В «Де Маго» Клови не оказалось. Мы проверили кафе «Флор „и пивную „Липп“, пока еще ехали по бульвару Сен-Жермен. Следующая остановка «Дом“ на Монпарнасе. Здесь Нивес взяла дело в свои руки. Управляющий превзошел себя в любезности. Он был безутешен из-за того, что пришлось сказать Нивес, что мсье Клови сидел здесь всего полчаса назад и ушел, не обмолвившись и словом, увы, куда он направляется дальше.

– Как досадно, – пробормотала Нивес, задумчиво постукивая по зубам сложенной бумажкой в тысячу франков. – Мне и правда очень важно найти его сегодня вечером.

Глаза управляющего бегали от купюры к шикарной особе, от денег к женщине, от Молоха к мадонне, назовите это как вам угодно. Алчность недолго боролась с осторожностью, которая в конце концов потерпела полное поражение.

– Я предполагаю, – неуверенно начал управляющий, – вы могли бы попытаться найти мсье Клови дома.

– И где это может находиться? – ласково промурлыкала Нивес.

Управляющий проявил верх любезности и написал на бумажке адрес, а она проявила верх щедрости и сунула ему тысячу франков. Затем мы опять сели в такси и назвали адрес: набережная Д'Орсе на берегу Сены.

Клови жил в большом старом многоквартирном доме с черными коваными железными решетками на окнах и коваными железными воротами, которые стояли, как опускающаяся решетка крепости, между улицей и парадным входом. Я нажал кнопку переговорного устройства.

Клови в вышитом красном шелковом халате сам открыл дверь. С проигрывателя звучало что-то приятное, но незнакомое мне. Позже я посмотрел на пластинку и прочел: «Камилл Сен-Санс, Первая симфония».

– Клови, – начал я, – мне ужасно неприятно беспокоить вас, но мы приехали по делу о жизни и смерти. – Мелодраматично, но, по-моему, очень точно.

– Тогда, я полагаю, вы должны войти, – довольно грубо, как мне показалось, предложил Клови. Но лицо его просветлело, и он превратился в само очарование, когда разглядел Нивес.

– Надеюсь, мадемуазель, вы еще некоторое время останетесь в Париже, – обратился он к ней. – Вы прекрасно подходите для моей следующей картины. Вы когда-нибудь играли? Это не имеет значения. Моя теория актерской…

Нивес не собиралась подхватывать игру Клови.

– Наверно, мы сможем обсудить это в другое время, – проворковала она с еще более ослепительной улыбкой, чем обычно. – Сейчас у нас неотложное дело.

– Ах да, знаменитое дело о жизни и смерти. Но сначала могу ли я предложить вам обоим по стакану вина? Немного ледяного «Антреша» 84-го года? И у меня также есть очень приличная маленькая…

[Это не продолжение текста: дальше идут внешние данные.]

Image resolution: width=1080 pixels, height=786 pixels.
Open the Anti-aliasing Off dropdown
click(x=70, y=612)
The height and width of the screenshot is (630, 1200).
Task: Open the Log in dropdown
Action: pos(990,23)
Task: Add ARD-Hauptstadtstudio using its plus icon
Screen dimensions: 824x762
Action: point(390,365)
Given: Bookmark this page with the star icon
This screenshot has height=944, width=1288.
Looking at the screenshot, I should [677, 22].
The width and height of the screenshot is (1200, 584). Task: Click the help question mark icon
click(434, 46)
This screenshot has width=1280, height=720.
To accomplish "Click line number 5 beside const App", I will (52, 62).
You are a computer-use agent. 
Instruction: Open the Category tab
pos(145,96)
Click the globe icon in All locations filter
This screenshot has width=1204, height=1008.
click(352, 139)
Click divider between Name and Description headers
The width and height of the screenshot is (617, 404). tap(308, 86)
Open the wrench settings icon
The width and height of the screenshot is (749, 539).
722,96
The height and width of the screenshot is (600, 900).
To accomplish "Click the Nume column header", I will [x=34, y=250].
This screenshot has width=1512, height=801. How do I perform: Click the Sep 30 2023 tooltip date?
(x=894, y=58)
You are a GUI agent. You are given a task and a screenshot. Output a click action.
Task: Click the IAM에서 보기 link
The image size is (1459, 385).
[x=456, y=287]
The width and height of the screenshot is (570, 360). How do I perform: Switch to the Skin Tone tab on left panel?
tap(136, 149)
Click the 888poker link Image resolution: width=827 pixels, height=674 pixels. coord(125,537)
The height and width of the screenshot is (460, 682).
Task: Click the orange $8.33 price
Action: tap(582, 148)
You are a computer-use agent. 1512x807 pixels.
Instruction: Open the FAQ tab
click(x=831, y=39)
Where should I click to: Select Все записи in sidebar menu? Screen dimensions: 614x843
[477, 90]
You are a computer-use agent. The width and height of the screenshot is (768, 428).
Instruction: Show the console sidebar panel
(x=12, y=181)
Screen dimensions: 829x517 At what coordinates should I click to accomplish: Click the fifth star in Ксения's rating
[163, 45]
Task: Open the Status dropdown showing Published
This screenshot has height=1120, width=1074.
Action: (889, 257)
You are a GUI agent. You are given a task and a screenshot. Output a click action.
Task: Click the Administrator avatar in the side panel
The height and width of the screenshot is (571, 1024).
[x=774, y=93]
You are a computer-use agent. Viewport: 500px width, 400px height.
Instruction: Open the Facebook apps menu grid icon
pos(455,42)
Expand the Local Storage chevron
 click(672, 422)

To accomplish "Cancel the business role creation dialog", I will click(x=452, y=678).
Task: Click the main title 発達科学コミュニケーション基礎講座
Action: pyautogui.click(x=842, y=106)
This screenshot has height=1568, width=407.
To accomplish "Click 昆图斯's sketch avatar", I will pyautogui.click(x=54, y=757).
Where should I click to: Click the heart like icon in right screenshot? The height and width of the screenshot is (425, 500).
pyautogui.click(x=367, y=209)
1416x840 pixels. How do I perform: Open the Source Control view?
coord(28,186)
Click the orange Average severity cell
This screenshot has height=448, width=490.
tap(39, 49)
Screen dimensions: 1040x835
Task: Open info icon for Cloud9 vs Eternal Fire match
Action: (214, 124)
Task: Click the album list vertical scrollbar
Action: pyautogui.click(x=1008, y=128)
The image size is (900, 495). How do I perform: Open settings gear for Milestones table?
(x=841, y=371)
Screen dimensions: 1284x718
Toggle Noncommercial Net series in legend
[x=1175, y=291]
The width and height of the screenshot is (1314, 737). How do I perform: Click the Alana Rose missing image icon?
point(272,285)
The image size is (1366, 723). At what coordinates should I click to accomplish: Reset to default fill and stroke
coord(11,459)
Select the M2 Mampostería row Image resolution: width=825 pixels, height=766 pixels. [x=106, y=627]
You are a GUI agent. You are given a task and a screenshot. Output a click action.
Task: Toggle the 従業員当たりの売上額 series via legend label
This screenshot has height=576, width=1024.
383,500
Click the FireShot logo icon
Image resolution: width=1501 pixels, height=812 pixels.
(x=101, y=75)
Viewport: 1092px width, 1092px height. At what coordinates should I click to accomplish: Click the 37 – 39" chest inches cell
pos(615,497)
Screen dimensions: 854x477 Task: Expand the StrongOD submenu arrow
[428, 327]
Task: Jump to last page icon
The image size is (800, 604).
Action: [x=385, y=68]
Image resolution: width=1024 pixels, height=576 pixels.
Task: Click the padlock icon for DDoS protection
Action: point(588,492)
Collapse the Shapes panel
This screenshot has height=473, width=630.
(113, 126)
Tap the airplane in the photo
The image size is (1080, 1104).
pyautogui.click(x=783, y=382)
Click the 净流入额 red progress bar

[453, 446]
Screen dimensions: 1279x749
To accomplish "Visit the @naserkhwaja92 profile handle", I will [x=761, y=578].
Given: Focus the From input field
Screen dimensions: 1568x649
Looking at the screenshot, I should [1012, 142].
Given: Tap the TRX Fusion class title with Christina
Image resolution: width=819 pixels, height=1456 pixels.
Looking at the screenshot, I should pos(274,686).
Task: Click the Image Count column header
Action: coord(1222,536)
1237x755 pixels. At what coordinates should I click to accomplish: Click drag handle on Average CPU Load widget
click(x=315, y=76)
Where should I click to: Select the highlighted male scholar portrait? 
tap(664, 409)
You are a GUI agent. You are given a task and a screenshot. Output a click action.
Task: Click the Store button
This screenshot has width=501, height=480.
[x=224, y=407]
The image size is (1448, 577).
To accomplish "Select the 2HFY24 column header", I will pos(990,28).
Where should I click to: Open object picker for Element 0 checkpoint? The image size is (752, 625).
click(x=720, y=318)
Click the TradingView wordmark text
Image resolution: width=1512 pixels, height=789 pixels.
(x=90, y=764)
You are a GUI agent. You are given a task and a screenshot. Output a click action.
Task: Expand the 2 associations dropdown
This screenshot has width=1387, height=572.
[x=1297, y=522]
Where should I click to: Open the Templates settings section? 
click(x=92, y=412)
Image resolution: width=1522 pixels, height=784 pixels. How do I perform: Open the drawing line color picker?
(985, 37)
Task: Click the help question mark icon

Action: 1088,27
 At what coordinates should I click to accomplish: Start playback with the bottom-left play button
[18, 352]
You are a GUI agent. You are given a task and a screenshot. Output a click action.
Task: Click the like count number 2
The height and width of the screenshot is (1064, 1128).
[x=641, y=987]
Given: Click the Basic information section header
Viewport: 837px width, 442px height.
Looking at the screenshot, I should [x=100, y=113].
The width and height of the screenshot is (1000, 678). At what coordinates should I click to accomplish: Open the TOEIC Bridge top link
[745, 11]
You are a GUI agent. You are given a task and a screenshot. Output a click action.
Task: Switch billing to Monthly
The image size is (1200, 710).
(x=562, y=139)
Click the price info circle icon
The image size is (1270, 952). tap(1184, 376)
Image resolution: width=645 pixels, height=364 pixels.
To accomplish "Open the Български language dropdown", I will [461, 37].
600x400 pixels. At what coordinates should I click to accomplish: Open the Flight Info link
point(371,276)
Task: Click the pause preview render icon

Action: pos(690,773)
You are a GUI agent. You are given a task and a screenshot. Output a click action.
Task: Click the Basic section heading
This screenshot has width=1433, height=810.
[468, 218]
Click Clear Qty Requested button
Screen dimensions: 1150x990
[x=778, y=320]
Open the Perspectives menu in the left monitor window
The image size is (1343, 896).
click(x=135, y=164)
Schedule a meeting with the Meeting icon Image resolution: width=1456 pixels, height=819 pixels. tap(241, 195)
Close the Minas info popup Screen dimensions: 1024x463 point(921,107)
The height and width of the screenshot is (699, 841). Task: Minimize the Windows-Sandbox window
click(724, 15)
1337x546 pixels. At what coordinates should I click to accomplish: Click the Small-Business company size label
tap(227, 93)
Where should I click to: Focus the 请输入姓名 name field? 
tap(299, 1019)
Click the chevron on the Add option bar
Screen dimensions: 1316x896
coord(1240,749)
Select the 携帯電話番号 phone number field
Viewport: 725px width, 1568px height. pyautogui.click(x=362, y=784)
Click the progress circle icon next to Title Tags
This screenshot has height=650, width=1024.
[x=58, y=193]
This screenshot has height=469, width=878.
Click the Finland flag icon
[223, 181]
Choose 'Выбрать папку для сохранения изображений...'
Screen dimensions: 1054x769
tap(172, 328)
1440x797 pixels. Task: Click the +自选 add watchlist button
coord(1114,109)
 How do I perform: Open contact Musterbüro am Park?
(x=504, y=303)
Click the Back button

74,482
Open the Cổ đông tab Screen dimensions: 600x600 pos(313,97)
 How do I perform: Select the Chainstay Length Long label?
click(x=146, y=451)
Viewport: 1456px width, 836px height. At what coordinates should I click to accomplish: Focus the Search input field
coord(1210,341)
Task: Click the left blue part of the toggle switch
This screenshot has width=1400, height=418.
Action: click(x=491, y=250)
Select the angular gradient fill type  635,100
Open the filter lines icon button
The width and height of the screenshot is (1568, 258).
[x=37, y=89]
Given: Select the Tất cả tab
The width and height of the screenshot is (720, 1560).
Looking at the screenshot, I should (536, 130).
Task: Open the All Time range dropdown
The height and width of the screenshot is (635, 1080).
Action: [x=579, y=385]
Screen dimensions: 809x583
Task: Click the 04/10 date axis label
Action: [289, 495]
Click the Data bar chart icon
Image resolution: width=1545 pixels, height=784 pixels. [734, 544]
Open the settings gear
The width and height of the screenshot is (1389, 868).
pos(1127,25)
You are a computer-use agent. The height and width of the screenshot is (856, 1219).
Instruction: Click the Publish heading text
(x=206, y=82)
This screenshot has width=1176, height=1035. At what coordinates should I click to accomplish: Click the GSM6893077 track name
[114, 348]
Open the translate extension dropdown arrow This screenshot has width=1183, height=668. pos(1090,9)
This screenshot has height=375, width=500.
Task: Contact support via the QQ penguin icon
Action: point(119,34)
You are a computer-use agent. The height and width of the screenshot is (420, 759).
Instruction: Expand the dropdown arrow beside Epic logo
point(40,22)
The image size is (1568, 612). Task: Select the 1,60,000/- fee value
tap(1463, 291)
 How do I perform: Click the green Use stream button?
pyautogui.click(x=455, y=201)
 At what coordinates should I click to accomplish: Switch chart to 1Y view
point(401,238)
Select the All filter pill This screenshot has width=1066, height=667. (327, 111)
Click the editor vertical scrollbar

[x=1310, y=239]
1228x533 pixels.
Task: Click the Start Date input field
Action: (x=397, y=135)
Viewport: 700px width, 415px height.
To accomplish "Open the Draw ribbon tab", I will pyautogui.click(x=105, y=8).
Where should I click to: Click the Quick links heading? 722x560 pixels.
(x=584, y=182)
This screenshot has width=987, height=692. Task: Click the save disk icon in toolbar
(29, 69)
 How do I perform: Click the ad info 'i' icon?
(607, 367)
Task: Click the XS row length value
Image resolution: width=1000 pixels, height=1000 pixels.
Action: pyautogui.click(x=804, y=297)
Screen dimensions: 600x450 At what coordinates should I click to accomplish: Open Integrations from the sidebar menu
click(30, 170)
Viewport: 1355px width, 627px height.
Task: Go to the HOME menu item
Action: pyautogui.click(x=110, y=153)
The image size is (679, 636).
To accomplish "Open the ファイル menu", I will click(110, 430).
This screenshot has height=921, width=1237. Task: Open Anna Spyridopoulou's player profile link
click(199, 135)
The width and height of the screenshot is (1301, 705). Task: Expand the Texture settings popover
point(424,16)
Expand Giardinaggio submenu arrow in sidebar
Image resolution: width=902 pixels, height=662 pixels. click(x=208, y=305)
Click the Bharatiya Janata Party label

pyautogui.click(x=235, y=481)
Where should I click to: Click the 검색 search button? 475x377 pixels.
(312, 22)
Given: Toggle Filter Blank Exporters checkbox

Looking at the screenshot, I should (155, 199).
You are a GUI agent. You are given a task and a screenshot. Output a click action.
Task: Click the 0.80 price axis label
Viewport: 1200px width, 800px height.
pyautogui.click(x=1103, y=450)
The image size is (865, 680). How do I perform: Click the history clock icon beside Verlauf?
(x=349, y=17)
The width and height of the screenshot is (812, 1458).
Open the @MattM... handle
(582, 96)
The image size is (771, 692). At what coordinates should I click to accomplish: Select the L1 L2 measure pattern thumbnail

– Клови, нам надо немедленно найти Алекса. – Нельзя позволять ему вести бесконечный винный монолог.

– Но, Об, вы сами видели его мертвым! – Совершенно обескураженный, он вытаращил на меня глаза.

– Я видел то, что должен был видеть. Но вы знаете, и я знаю, что Алекс не умер. Вы помогли ему в этом?

– Не понимаю, о чем вы говорите, – ледяным тоном произнес Клови. – И кто эта молодая леди?

– Это невеста Алекса, – объяснил я. – Она из Парагвая. Ведь вы знаете о ней, Клови?

– Вы Нивес? – Он изучающе смотрел на нее.

– Нивес де Санчес и Иссасага, – произнесла она. Голос твердый и ясный, спина прямая, плечи квадратные, все точно так, как учили ее в школе предварительного покорения. – Как вы, наверно, знаете, после поддельной смерти Алекс хотел встретиться со мной в Парагвае.

– Ладно, – сказал Клови. – Садитесь. Поговорим.

Он повел нас в элегантную маленькую гостиную, полную бутылок, сделанных в кустарных мастерских, всевозможных безделушек и мягкой мебели с позолоченными ножками, которая стоила, должно быть, состояния, но выглядела ужасно неудобной.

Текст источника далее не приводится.